● **SOURCE DOCUMENT**:
Innovation & Marketing in Business

 

Below is 2000 words on how I feel Marketing and Innovation create company success and how the perform with each other.

  • What makes a company successful, is it driven by innovation or marketing? (PART 1)
  • Can a highly innovative technology be successful without high involvement from the marketing team? (PART 2)

 

Defining the Two Gears

To answer this question I will just be focussing on the roles of innovation and marketing in a business. Of course there are many other components that power a company as Cooper et al., (1994) and Dahlquist et al., (2000) suggest that there is no single dominant factor influencing a venture’s destiny and that several dimensions shape the probability of success, but determining the absolute power of just two of the gears (innovation and marketing) is certainly interesting. To answer the questions posed, I think it is important to define both gears as well as company success and how the interact with each other.

There are plenty of articles from high profile publishers such as Forbes, SmartInsights, VentureBeat and many more that argue both sides of which gear is more important to a company’s success. Peter Drucker previously stated the business enterprise has two-and only two-basic functions: marketing and innovation. Marketing and innovation produce results; all the rest are costs (Forbes, 2006). It is imperative to understand that while marketing has a more unambiguous definition innovation does not. Marketing, as defined by Kotler is “human activity directed at satisfying needs and wants through exchange processes” (Kurzbard & Soldow, 1987) or for those who don’t support Kotler’s view, marketing can be defined by the American Marketing Association as “the process of planning and executing the conception, pricing, promotion, and distribution of ideas, goods, and services to create exchanges that satisfy individual and organisational objectives” (Kurzbard & Soldow, 1987). There is not a lot of deviation in the definitions.

● **TASK BRIEF**: According to the essay on innovation and marketing, why did Peter Drucker say a business has only two basic functions? Answer in one to three sentences.

● **RECORDS**:
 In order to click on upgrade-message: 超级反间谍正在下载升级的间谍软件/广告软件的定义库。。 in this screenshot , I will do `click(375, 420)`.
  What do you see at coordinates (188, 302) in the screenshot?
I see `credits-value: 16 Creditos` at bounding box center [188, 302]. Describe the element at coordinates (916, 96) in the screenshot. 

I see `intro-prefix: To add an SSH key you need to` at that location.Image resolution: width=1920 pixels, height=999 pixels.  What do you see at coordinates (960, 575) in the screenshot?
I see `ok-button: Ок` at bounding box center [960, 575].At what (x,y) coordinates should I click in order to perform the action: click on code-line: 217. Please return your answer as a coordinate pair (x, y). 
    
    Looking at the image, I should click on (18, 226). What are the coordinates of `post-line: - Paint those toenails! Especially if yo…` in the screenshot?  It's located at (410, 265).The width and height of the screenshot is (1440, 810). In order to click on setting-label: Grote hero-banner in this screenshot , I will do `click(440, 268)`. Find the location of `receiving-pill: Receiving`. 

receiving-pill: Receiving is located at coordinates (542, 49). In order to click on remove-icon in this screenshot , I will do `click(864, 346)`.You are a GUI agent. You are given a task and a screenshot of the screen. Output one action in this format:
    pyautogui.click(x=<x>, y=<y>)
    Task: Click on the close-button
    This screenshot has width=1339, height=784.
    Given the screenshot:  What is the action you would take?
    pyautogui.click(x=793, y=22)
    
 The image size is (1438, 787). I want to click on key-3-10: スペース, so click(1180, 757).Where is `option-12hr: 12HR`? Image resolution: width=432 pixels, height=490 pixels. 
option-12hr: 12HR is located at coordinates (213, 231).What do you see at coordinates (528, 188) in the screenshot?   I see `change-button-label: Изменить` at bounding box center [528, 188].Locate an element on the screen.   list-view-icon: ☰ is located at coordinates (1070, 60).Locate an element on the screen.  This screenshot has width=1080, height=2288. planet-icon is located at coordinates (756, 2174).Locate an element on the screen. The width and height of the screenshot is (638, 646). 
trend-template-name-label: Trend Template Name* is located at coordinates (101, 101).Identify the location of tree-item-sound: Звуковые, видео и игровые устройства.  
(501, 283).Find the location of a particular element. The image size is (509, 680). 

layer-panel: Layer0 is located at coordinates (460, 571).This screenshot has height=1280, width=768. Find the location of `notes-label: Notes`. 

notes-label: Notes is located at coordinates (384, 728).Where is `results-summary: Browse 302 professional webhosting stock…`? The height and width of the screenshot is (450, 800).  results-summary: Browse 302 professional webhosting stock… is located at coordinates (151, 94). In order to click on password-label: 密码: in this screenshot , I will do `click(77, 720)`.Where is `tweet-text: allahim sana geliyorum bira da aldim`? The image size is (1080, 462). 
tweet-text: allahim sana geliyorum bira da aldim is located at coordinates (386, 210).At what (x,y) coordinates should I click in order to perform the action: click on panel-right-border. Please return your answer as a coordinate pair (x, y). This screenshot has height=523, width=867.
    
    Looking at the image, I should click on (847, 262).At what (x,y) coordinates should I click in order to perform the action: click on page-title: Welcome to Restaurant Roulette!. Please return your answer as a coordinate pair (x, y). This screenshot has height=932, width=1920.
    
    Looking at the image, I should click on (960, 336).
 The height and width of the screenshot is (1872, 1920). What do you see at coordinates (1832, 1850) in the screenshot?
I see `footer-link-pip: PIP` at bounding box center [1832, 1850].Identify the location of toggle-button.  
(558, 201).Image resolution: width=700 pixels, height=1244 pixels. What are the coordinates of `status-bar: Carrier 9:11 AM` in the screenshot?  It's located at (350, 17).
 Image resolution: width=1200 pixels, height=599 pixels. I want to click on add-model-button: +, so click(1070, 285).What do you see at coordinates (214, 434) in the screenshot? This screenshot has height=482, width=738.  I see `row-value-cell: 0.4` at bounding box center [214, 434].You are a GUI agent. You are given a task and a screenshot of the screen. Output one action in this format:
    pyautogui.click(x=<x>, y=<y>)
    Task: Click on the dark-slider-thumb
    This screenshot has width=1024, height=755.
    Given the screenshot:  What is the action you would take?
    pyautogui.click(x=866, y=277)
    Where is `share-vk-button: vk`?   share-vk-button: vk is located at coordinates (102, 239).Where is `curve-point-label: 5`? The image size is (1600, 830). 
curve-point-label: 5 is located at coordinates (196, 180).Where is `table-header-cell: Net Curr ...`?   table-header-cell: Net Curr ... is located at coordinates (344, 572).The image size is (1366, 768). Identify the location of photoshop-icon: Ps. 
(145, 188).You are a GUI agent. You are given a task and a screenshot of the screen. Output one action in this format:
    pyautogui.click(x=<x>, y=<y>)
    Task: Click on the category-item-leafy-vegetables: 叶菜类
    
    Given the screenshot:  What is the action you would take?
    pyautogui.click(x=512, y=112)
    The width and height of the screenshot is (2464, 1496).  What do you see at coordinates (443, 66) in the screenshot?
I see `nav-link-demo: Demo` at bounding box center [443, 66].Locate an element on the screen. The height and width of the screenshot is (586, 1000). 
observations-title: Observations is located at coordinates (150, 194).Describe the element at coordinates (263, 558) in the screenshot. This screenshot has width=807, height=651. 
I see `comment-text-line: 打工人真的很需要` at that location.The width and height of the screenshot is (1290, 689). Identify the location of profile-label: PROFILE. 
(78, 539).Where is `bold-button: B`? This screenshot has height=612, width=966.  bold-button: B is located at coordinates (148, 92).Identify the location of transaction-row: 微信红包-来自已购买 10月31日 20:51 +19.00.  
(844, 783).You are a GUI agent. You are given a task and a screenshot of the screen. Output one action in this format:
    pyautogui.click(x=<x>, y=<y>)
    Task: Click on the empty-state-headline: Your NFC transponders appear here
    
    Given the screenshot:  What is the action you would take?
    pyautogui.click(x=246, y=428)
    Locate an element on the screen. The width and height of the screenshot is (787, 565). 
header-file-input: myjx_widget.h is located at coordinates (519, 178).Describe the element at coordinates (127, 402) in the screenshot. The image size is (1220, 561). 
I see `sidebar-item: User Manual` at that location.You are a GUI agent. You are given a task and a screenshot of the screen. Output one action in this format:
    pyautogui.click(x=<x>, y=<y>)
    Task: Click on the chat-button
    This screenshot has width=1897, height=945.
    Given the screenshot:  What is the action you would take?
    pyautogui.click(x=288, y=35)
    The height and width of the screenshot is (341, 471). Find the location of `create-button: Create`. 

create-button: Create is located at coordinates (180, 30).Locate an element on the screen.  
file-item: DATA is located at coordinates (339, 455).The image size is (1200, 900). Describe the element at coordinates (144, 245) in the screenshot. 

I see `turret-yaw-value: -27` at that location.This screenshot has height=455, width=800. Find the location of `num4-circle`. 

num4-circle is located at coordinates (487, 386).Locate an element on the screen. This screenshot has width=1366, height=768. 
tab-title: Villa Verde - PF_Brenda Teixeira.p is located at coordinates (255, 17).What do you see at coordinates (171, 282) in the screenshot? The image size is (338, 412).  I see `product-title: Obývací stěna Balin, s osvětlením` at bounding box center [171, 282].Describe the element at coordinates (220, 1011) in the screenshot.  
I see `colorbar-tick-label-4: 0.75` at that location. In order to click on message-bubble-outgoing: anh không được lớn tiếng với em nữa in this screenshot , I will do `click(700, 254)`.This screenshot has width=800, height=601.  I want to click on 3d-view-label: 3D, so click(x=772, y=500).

● **ANSWER FOR THIS EXERCISE**: Drucker held that marketing and innovation are the only functions that produce results. Everything else in the business is a cost.